## Aim
Reproduce the records verbatim, beginning at the line that contains "Given: Click the light" and ending after the line that contains "Action: [13, 264]". Omit the pictures from your output.

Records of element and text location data
____________

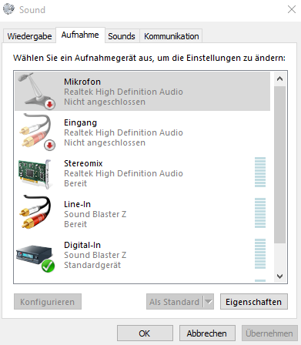This screenshot has width=301, height=345.
Task: Select the Line-In Sound Blaster Z entry
Action: point(142,213)
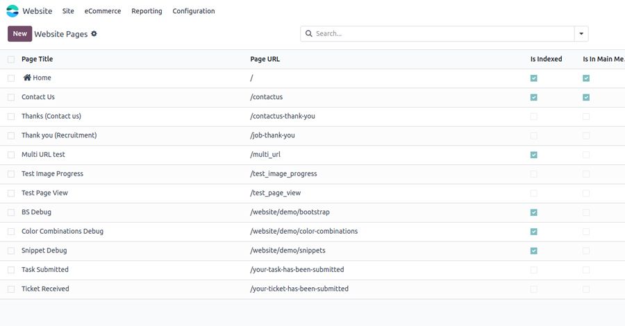Open the Thanks (Contact us) page record

coord(51,116)
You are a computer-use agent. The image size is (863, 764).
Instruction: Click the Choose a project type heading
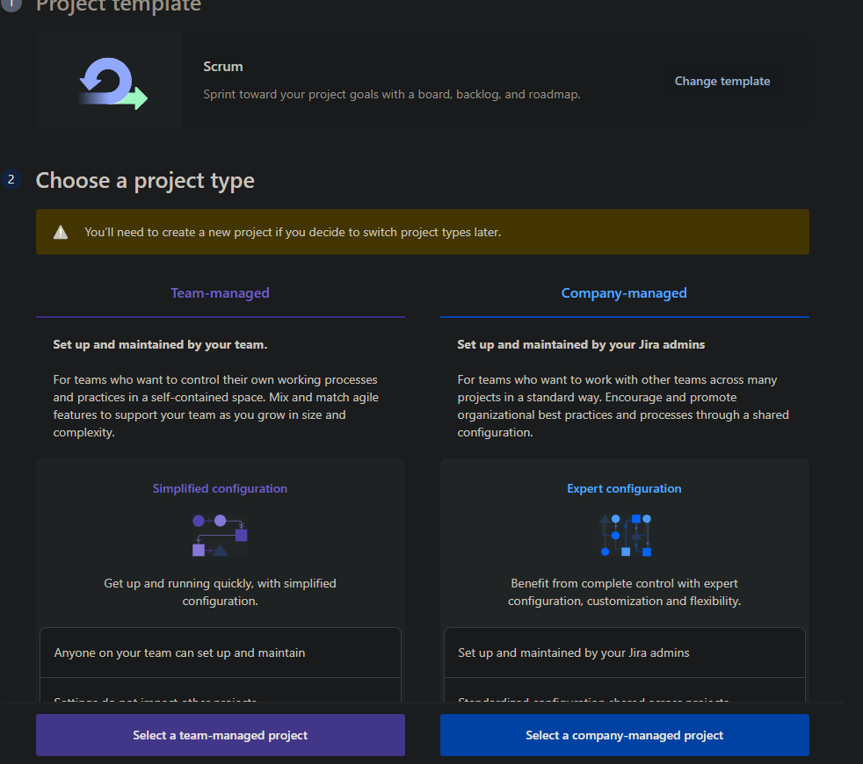pos(144,180)
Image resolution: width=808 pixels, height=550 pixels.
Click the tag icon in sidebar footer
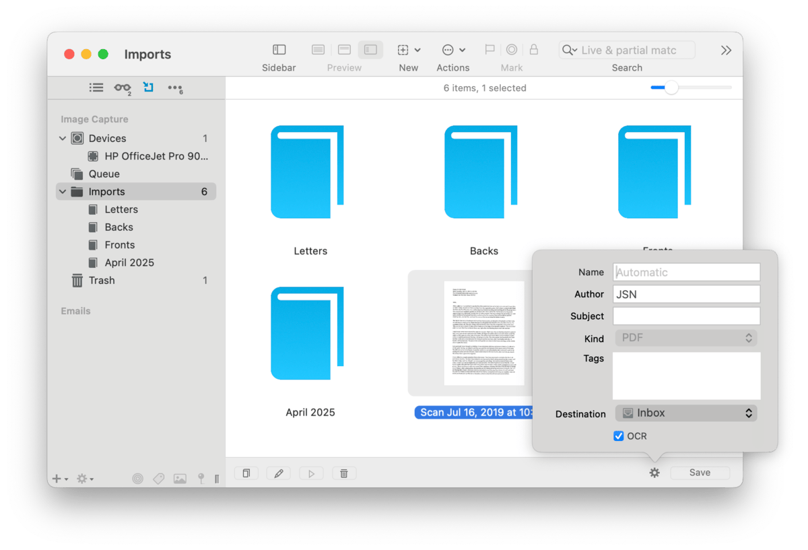(159, 479)
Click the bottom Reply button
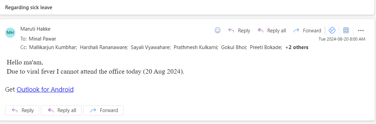Screen dimensions: 376x124 pos(22,110)
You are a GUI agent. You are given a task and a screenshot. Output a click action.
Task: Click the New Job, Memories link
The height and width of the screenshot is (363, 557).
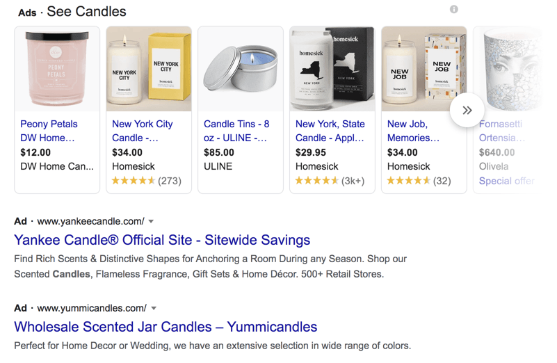tap(414, 131)
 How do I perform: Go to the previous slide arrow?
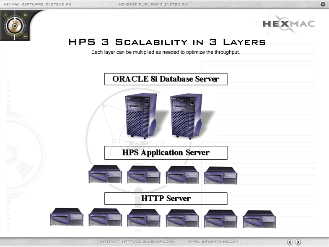(290, 242)
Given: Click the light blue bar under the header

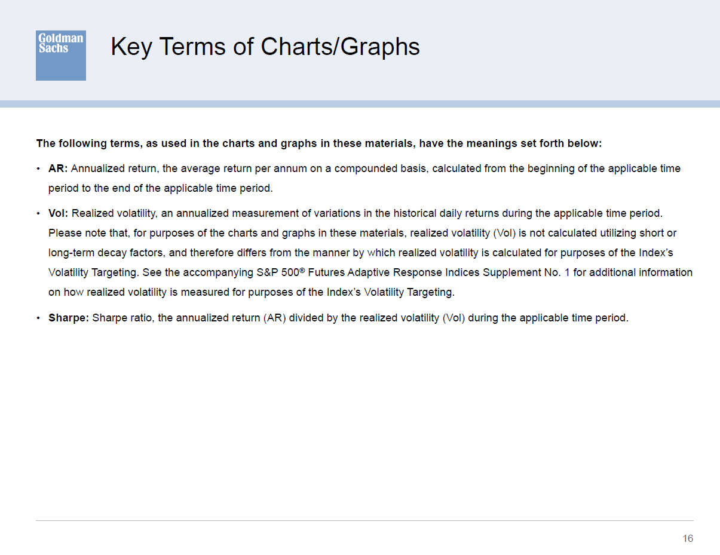Looking at the screenshot, I should (360, 104).
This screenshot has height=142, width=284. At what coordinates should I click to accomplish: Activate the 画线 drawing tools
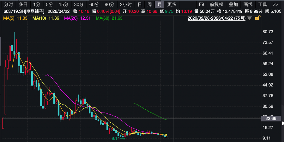[x=248, y=4]
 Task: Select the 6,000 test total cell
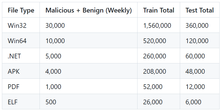pyautogui.click(x=193, y=102)
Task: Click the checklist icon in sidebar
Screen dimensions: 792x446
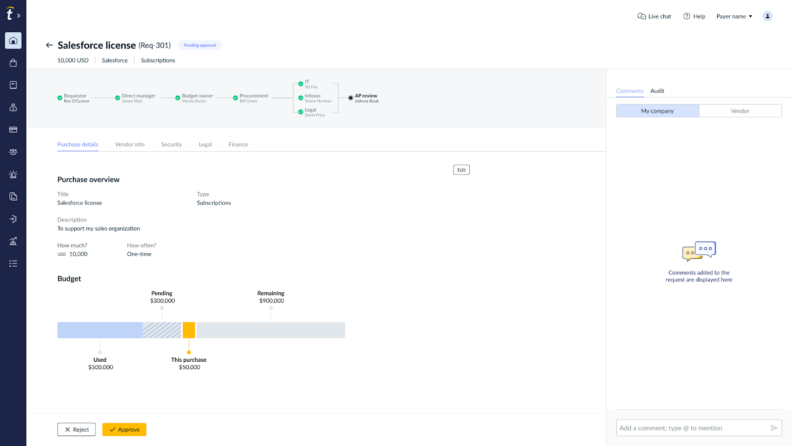Action: [13, 264]
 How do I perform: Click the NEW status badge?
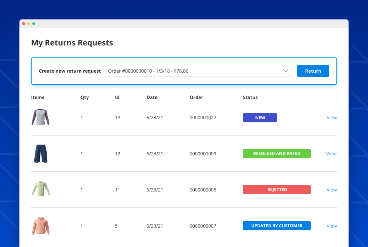click(x=260, y=117)
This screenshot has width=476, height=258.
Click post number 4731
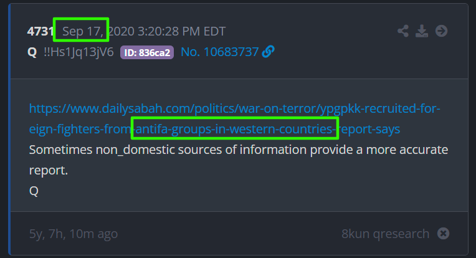point(40,31)
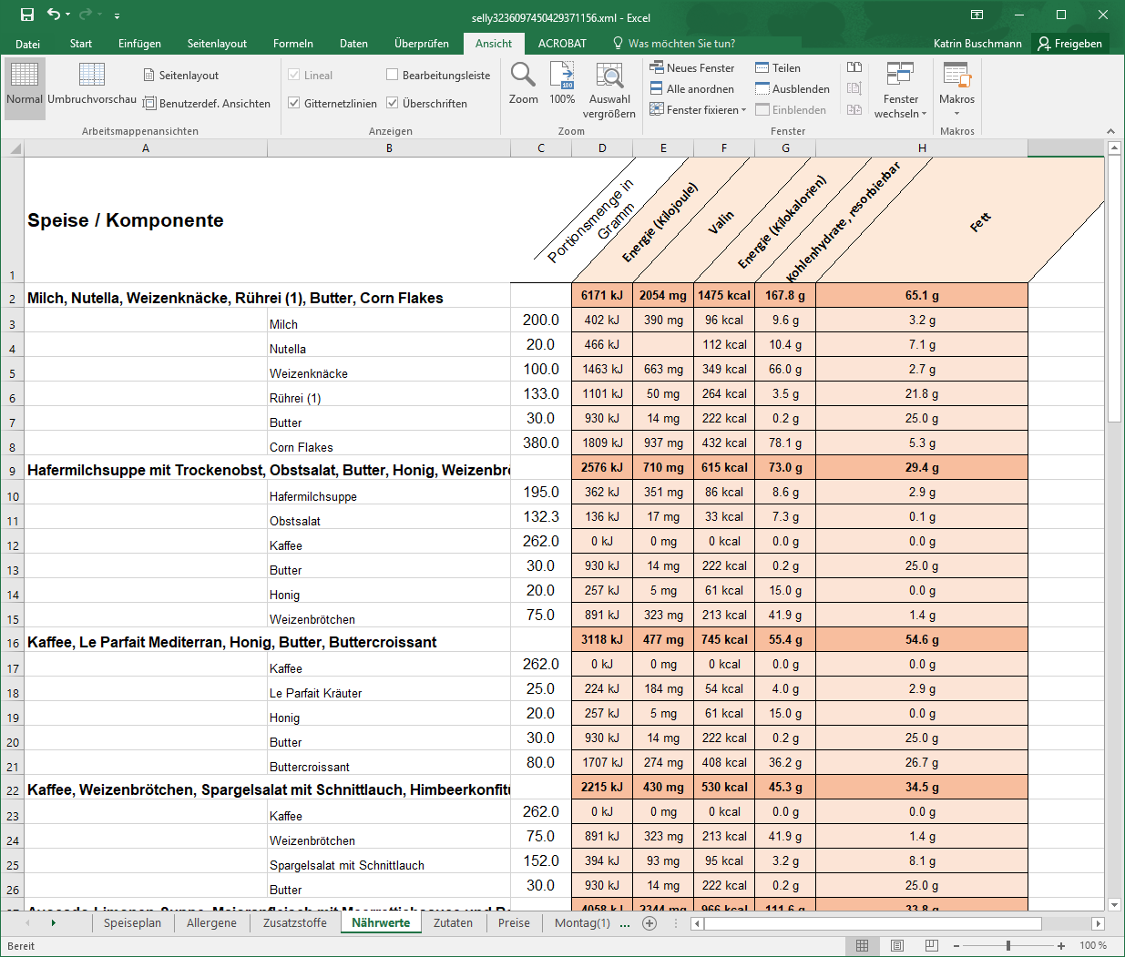Click the zoom slider in status bar
Viewport: 1125px width, 957px height.
coord(1008,946)
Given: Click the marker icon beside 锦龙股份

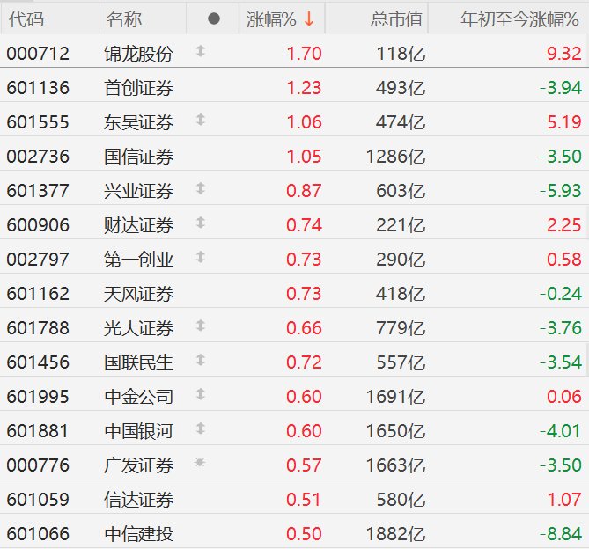Looking at the screenshot, I should [201, 53].
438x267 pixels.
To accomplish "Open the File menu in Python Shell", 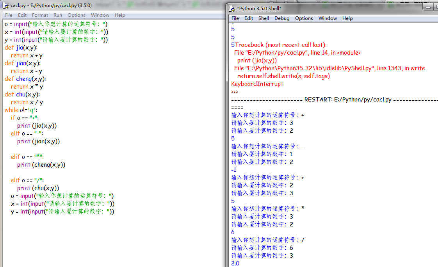I will point(235,18).
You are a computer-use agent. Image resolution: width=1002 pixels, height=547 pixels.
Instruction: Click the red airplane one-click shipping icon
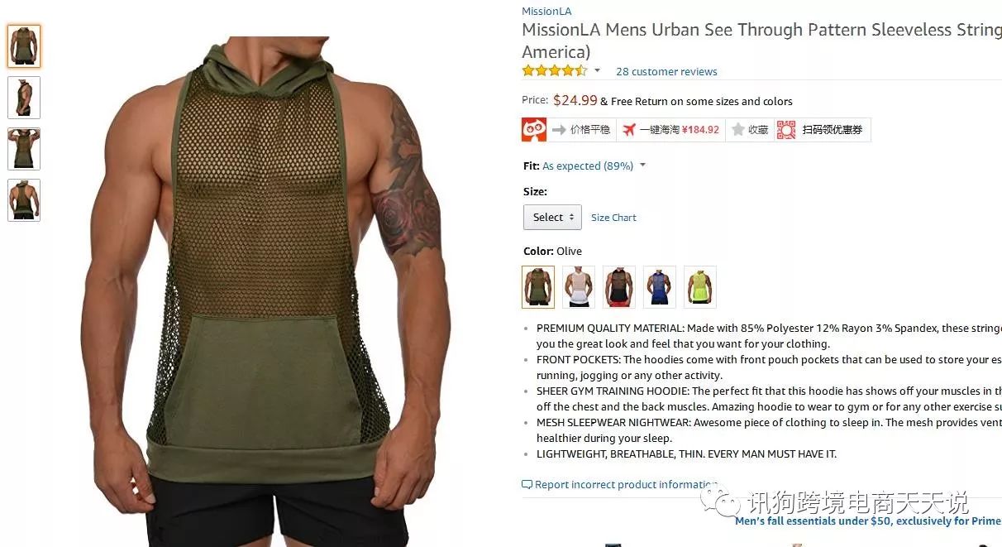click(629, 130)
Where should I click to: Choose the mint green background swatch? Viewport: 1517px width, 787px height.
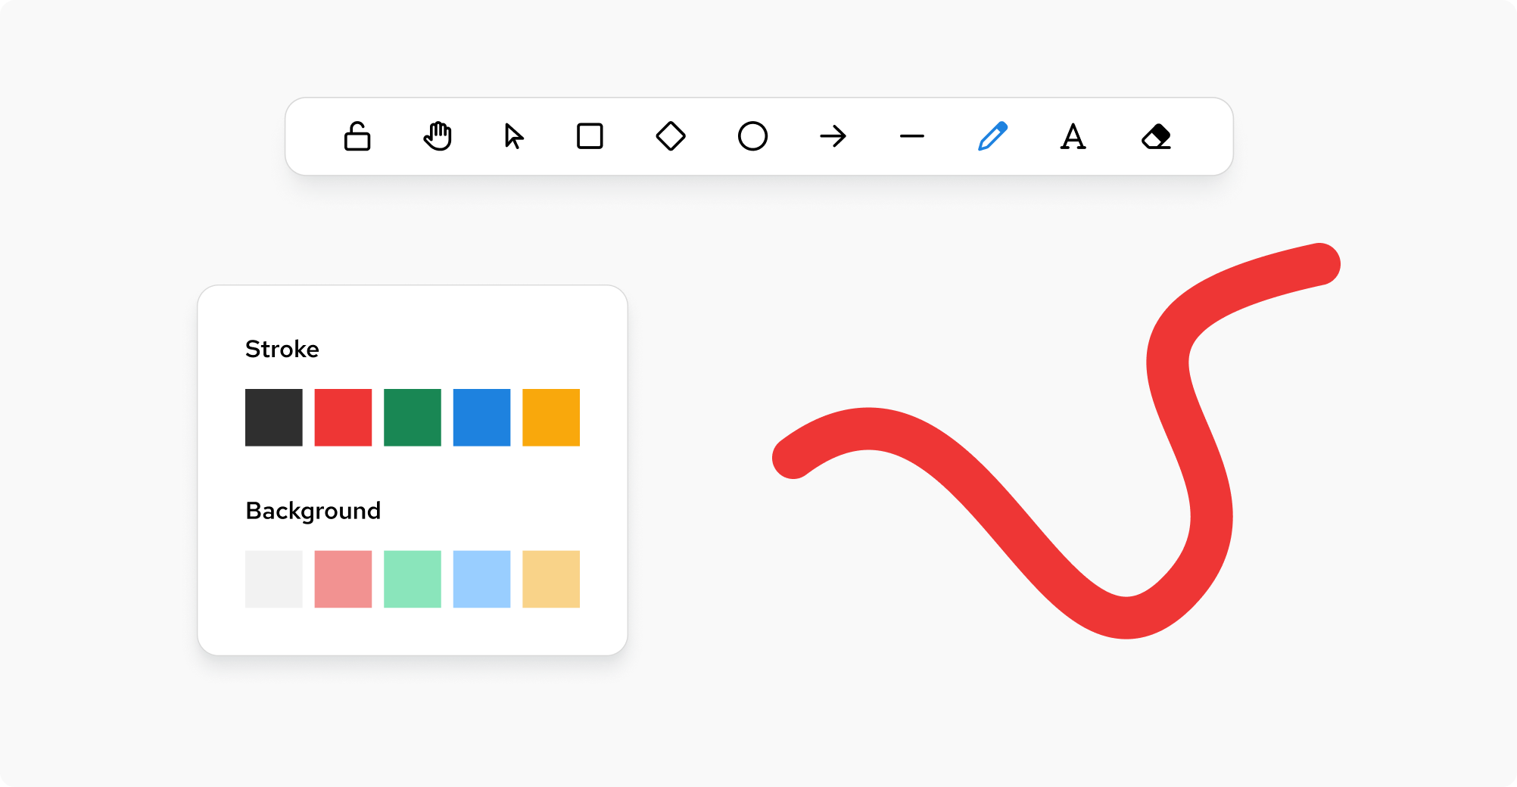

____________

## Correct response
Given: Click the light blue bar under the header

Looking at the screenshot, I should (360, 104).
This screenshot has height=142, width=284. At what coordinates should I click to accomplish: Activate the 画线 drawing tools
[x=248, y=4]
 Task: Select the 6,000 test total cell
pyautogui.click(x=193, y=102)
Task: Click the checklist icon in sidebar
Screen dimensions: 792x446
Action: [13, 264]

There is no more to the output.